Iframe directs to Fiesta exploit kit landing page

Feb 27, 2015 00:31 GMT  ·  By

Cybercriminals have found a way to distribute their malicious payloads and hide their traces by planting rogue code into the web page displayed when accounts are suspended.

Security researchers discovered that crooks turned to this trick to lead the visitors to falsely believe that the website they reached was no longer active, making it more difficult to determine how their computer was compromised.

Website appears dormant but it is highly active

Jerome Segura of Malwarebytes found the mischievous tactic on websites managed through cPanel, one of the most used web hosting administration panels.

The hint that the “Account Suspended” page actually transmitted more than the message of inactivity consisted in the fact that it was not available at the root of the domain, as it normally should.

Segura found evidence that a legitimate website had been compromised and a fake “Account Suspended” page included a malicious iframe leading to the landing page of Fiesta exploit kit.

Exploit kit checks for vulnerable Flash, Silverlight, PDF and Java

Both the URL pointing to the attack tool and the size parameters of the iframe are changed on a constant basis as a tactic to avoid basic blacklisting and detection from various security tools that rely on signatures to catch the nasty elements.

When a user accesses the malicious page, a verification is made, to determine the web browser and if it includes vulnerable plug-in versions.
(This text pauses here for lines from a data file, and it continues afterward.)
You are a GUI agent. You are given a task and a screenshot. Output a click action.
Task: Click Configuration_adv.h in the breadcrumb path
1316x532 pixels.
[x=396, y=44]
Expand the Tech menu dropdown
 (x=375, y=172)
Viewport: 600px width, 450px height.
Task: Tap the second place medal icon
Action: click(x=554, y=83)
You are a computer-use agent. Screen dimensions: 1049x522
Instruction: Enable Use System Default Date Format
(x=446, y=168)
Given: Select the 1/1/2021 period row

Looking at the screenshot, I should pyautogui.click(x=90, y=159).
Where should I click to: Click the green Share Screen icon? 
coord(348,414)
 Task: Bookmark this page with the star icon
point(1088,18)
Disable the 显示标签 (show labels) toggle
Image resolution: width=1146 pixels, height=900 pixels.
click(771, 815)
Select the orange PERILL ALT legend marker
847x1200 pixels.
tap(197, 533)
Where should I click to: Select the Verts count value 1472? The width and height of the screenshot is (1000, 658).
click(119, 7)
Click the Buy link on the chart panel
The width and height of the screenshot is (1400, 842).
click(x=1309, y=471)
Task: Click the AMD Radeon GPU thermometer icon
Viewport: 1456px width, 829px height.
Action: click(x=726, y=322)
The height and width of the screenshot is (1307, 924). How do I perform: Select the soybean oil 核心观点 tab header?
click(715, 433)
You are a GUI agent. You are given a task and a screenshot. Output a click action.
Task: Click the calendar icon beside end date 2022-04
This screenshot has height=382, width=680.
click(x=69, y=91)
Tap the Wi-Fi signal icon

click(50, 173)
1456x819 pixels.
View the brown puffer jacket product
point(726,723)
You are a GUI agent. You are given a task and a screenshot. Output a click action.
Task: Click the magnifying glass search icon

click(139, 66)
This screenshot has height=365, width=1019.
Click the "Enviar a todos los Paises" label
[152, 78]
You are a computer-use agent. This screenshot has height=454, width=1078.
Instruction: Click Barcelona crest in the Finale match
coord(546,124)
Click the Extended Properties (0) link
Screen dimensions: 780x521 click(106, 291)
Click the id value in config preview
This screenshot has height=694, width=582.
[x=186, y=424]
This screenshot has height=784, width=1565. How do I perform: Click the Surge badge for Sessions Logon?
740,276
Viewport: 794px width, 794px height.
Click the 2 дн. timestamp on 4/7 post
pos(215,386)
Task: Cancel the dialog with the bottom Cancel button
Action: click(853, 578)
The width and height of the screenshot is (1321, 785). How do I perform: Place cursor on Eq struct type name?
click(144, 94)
The analysis showed that obfuscation was used to hinder identification of the malicious code.

Segura noted on Thursday that the landing page for Fiesta calls multiple exploits, for Flash Player (CVE-2015-0311), Silverlight (CVE-2013-0074), PDF (CVE-2010-0188) and Java (CVE-2013-2465); only one of them is to be leveraged against the outdated computer.

“This case is a reminder not to trust a book by its cover and always exercise caution. Attackers were clever to hide the malicious redirect code where they did because they might trick someone into brushing off the site as ‘already terminated by the hosting provider’, when in fact it’s not,” the researcher concludes.

The general recommendation is to apply all the latest software patches issued by developers, all the more in the case of browser plug-ins.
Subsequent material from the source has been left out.